Juan Carlos de Margarida, presidente del Colegio de Economistas en la Comunidad, que tiene la capacidad de avisarte de que el barco se va hundiendo pero con ese tono amable que amortigua el alarmismo, comentaba ayer que quizá, sólo quizá, podríamos comenzar a pensar que eso de la globalización no va a sacarnos de ésta. 

Y que quizá, sólo quizá, debamos comenzar a pensar en apostar por la localización, por el comercio de cercanía y la protección a nuestras empresas como antesala para garantizar ese bien común llamado Estado del bienestar. 

Con 11,5 millones de pobres en España, se le hace a uno bola el trágala del Estado del bienestar.
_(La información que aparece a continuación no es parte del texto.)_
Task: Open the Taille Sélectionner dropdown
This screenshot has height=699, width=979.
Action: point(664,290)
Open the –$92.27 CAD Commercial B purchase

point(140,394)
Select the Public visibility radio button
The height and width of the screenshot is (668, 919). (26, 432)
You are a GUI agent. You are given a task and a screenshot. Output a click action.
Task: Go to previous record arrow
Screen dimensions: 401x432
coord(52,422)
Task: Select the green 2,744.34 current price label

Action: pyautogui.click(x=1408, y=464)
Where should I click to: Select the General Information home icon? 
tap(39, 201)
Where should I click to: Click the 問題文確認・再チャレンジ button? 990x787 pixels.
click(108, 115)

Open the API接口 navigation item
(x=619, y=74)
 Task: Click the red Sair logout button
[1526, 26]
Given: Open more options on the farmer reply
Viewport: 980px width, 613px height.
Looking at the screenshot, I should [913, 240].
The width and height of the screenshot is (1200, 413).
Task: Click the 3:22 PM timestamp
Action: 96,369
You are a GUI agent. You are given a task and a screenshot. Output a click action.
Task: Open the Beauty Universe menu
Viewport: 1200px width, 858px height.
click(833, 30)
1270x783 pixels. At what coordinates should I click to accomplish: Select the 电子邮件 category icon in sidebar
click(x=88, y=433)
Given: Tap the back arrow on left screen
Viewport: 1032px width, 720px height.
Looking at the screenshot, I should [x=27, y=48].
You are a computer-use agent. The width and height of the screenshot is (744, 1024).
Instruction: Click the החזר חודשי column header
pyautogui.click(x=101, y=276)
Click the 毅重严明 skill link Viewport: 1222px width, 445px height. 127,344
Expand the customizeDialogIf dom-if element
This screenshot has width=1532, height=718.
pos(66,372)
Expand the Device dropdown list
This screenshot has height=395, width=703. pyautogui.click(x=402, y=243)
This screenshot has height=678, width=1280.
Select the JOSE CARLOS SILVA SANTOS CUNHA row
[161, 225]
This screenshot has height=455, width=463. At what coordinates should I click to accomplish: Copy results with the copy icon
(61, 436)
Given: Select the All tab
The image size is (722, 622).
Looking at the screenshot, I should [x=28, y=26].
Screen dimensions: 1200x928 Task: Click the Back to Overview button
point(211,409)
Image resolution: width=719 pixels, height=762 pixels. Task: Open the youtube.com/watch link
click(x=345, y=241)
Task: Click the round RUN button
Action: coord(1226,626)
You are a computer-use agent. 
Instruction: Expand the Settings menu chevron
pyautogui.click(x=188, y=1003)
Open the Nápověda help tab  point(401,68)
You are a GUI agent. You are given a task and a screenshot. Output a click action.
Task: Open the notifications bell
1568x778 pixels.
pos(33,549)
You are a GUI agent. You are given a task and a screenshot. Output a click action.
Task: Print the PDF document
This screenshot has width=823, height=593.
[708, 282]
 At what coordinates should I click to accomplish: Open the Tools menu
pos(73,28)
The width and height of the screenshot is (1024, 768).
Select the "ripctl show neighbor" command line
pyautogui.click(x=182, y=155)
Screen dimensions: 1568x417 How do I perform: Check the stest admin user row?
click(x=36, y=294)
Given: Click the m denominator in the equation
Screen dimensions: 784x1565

Y de la globalización. Y de lo inevitable. Y de la transversalidad de la democracia, y todos los conceptos que producen ese obsceno trasvase de euros de los bolsillos de los ciudadanos a los de quienes viven de la milonga.

Puede que estemos ante el fin de una época en la que tengamos que despedirnos de un sistema que, por lo finito de los insumos, giraba en torno al consumo. Ése que nos permitió vivir como nunca antes a más gente que nunca.

Ya lo dijo aquél: ahora tendréis menos de todo, pero seréis más felices.